[Stored records]
---

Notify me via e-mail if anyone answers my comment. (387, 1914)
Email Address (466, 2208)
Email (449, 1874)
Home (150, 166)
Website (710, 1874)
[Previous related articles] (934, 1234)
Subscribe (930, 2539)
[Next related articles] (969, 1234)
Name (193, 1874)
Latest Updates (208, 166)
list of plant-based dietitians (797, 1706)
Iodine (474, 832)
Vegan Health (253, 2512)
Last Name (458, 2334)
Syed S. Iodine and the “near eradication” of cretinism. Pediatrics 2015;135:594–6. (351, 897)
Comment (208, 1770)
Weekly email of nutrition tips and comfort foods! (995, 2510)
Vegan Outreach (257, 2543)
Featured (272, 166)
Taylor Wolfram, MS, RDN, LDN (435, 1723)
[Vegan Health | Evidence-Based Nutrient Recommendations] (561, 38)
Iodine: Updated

---

Pull every line containing "Health" from the entries above and copy it.

Vegan Health (253, 2512)
[Vegan Health | Evidence-Based Nutrient Recommendations] (561, 38)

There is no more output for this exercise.